REQUIRED TASK: Update the lines below by changing each "profile" to "user" and leaving everything else as it is.

TASK INPUT:
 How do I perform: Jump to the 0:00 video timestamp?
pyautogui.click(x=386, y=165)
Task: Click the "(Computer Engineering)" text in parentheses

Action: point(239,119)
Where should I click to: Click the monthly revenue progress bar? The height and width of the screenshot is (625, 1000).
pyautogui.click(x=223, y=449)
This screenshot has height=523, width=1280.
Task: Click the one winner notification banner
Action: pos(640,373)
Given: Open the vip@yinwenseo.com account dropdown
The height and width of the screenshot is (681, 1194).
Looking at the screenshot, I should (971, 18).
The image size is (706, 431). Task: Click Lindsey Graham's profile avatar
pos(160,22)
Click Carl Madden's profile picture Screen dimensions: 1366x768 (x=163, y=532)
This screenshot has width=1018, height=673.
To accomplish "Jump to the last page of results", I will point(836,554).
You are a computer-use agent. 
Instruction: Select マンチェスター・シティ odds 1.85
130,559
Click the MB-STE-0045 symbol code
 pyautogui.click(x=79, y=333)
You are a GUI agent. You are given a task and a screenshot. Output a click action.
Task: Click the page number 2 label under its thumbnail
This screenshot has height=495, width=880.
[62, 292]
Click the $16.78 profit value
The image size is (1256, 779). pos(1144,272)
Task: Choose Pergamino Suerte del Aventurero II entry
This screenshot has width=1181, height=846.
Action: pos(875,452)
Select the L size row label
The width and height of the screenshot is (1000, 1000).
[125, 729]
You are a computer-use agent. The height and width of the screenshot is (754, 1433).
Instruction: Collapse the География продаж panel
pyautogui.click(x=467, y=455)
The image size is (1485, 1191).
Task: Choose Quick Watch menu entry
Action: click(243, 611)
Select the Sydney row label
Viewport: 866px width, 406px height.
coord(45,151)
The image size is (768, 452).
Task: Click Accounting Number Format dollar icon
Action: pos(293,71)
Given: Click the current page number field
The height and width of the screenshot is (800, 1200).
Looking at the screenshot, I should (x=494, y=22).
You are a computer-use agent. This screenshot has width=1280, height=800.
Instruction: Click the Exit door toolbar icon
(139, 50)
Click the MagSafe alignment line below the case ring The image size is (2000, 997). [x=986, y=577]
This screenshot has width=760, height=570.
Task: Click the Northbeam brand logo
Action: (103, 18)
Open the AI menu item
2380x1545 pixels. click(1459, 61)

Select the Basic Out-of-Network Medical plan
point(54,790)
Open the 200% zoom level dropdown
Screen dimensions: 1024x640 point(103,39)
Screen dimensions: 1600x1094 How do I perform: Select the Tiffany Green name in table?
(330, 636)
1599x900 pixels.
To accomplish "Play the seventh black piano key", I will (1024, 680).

EXPECTED ANSWER:
 How do I perform: Jump to the 0:00 video timestamp?
pyautogui.click(x=386, y=165)
Task: Click the "(Computer Engineering)" text in parentheses

Action: point(239,119)
Where should I click to: Click the monthly revenue progress bar? The height and width of the screenshot is (625, 1000).
pyautogui.click(x=223, y=449)
This screenshot has height=523, width=1280.
Task: Click the one winner notification banner
Action: pos(640,373)
Given: Open the vip@yinwenseo.com account dropdown
The height and width of the screenshot is (681, 1194).
Looking at the screenshot, I should (971, 18).
The image size is (706, 431). Task: Click Lindsey Graham's user avatar
pos(160,22)
Click Carl Madden's user picture Screen dimensions: 1366x768 (x=163, y=532)
This screenshot has width=1018, height=673.
To accomplish "Jump to the last page of results", I will point(836,554).
You are a computer-use agent. 
Instruction: Select マンチェスター・シティ odds 1.85
130,559
Click the MB-STE-0045 symbol code
 pyautogui.click(x=79, y=333)
You are a GUI agent. You are given a task and a screenshot. Output a click action.
Task: Click the page number 2 label under its thumbnail
This screenshot has height=495, width=880.
[62, 292]
Click the $16.78 profit value
The image size is (1256, 779). pos(1144,272)
Task: Choose Pergamino Suerte del Aventurero II entry
This screenshot has width=1181, height=846.
Action: pos(875,452)
Select the L size row label
The width and height of the screenshot is (1000, 1000).
[125, 729]
You are a computer-use agent. The height and width of the screenshot is (754, 1433).
Instruction: Collapse the География продаж panel
pyautogui.click(x=467, y=455)
The image size is (1485, 1191).
Task: Choose Quick Watch menu entry
Action: click(243, 611)
Select the Sydney row label
Viewport: 866px width, 406px height.
coord(45,151)
The image size is (768, 452).
Task: Click Accounting Number Format dollar icon
Action: pos(293,71)
Given: Click the current page number field
The height and width of the screenshot is (800, 1200).
Looking at the screenshot, I should (x=494, y=22).
You are a computer-use agent. This screenshot has width=1280, height=800.
Instruction: Click the Exit door toolbar icon
(139, 50)
Click the MagSafe alignment line below the case ring The image size is (2000, 997). [x=986, y=577]
This screenshot has width=760, height=570.
Task: Click the Northbeam brand logo
Action: (103, 18)
Open the AI menu item
2380x1545 pixels. click(1459, 61)

Select the Basic Out-of-Network Medical plan
point(54,790)
Open the 200% zoom level dropdown
Screen dimensions: 1024x640 point(103,39)
Screen dimensions: 1600x1094 How do I perform: Select the Tiffany Green name in table?
(330, 636)
1599x900 pixels.
To accomplish "Play the seventh black piano key", I will (1024, 680).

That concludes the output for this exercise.